** Assigned task **
Nothing but an exact copy of the records is expected here.

** Input material **
○ ○ ○ ○ ○ ○ ○

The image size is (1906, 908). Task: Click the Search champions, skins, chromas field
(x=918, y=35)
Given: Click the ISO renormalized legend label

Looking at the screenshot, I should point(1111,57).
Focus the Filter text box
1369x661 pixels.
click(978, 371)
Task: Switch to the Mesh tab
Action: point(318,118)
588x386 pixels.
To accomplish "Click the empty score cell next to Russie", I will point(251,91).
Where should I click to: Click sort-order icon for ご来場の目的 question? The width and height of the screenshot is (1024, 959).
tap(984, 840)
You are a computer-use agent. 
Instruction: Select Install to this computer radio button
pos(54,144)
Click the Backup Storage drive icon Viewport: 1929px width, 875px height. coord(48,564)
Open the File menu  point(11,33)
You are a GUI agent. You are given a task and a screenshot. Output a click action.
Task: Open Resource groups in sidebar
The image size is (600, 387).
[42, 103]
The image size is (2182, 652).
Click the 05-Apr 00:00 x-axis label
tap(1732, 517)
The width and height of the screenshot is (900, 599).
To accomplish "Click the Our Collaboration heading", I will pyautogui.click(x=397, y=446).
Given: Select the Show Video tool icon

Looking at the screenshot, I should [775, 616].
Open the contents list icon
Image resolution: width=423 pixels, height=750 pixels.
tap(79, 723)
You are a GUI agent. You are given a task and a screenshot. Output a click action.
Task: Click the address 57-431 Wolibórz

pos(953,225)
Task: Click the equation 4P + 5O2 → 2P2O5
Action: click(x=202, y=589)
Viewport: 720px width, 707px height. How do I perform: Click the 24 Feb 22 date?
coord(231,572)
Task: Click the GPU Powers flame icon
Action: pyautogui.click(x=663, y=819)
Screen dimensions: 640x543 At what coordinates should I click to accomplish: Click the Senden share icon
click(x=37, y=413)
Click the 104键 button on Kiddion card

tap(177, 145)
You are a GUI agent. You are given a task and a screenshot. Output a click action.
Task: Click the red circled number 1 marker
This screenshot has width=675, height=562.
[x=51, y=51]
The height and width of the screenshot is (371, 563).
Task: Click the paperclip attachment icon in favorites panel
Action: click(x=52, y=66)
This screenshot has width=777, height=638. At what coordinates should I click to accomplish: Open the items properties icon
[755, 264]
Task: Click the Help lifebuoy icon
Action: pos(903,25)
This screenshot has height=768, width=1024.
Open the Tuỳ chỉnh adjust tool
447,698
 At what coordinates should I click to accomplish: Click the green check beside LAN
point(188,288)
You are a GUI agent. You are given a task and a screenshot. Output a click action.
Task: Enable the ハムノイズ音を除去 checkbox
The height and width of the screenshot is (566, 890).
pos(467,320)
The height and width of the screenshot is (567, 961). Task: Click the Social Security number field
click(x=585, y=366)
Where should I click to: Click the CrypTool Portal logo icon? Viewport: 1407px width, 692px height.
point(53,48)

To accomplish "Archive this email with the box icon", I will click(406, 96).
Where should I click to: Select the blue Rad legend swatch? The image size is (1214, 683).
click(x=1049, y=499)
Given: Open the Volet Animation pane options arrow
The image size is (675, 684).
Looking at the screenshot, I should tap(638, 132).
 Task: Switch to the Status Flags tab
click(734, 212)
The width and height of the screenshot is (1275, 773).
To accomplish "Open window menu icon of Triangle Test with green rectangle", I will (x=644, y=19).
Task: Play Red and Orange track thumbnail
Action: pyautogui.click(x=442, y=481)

○ ○ ○ ○ ○ ○ ○

** Result of this exercise **
The image size is (1906, 908). Task: Click the Search champions, skins, chromas field
(x=918, y=35)
Given: Click the ISO renormalized legend label

Looking at the screenshot, I should point(1111,57).
Focus the Filter text box
1369x661 pixels.
click(978, 371)
Task: Switch to the Mesh tab
Action: point(318,118)
588x386 pixels.
To accomplish "Click the empty score cell next to Russie", I will point(251,91).
Where should I click to: Click sort-order icon for ご来場の目的 question? The width and height of the screenshot is (1024, 959).
tap(984, 840)
You are a computer-use agent. 
Instruction: Select Install to this computer radio button
pos(54,144)
Click the Backup Storage drive icon Viewport: 1929px width, 875px height. coord(48,564)
Open the File menu  point(11,33)
You are a GUI agent. You are given a task and a screenshot. Output a click action.
Task: Open Resource groups in sidebar
The image size is (600, 387).
[42, 103]
The image size is (2182, 652).
Click the 05-Apr 00:00 x-axis label
tap(1732, 517)
The width and height of the screenshot is (900, 599).
To accomplish "Click the Our Collaboration heading", I will pyautogui.click(x=397, y=446).
Given: Select the Show Video tool icon

Looking at the screenshot, I should [775, 616].
Open the contents list icon
Image resolution: width=423 pixels, height=750 pixels.
tap(79, 723)
You are a GUI agent. You are given a task and a screenshot. Output a click action.
Task: Click the address 57-431 Wolibórz

pos(953,225)
Task: Click the equation 4P + 5O2 → 2P2O5
Action: click(x=202, y=589)
Viewport: 720px width, 707px height. How do I perform: Click the 24 Feb 22 date?
coord(231,572)
Task: Click the GPU Powers flame icon
Action: pyautogui.click(x=663, y=819)
Screen dimensions: 640x543 At what coordinates should I click to accomplish: Click the Senden share icon
click(x=37, y=413)
Click the 104键 button on Kiddion card

tap(177, 145)
You are a GUI agent. You are given a task and a screenshot. Output a click action.
Task: Click the red circled number 1 marker
This screenshot has width=675, height=562.
[x=51, y=51]
The height and width of the screenshot is (371, 563).
Task: Click the paperclip attachment icon in favorites panel
Action: click(x=52, y=66)
This screenshot has width=777, height=638. At what coordinates should I click to accomplish: Open the items properties icon
[755, 264]
Task: Click the Help lifebuoy icon
Action: pos(903,25)
This screenshot has height=768, width=1024.
Open the Tuỳ chỉnh adjust tool
447,698
 At what coordinates should I click to accomplish: Click the green check beside LAN
point(188,288)
You are a GUI agent. You are given a task and a screenshot. Output a click action.
Task: Enable the ハムノイズ音を除去 checkbox
The height and width of the screenshot is (566, 890).
pos(467,320)
The height and width of the screenshot is (567, 961). Task: Click the Social Security number field
click(x=585, y=366)
Where should I click to: Click the CrypTool Portal logo icon? Viewport: 1407px width, 692px height.
point(53,48)

To accomplish "Archive this email with the box icon", I will click(406, 96).
Where should I click to: Select the blue Rad legend swatch? The image size is (1214, 683).
click(x=1049, y=499)
Given: Open the Volet Animation pane options arrow
The image size is (675, 684).
Looking at the screenshot, I should tap(638, 132).
 Task: Switch to the Status Flags tab
click(734, 212)
The width and height of the screenshot is (1275, 773).
To accomplish "Open window menu icon of Triangle Test with green rectangle", I will (x=644, y=19).
Task: Play Red and Orange track thumbnail
Action: pyautogui.click(x=442, y=481)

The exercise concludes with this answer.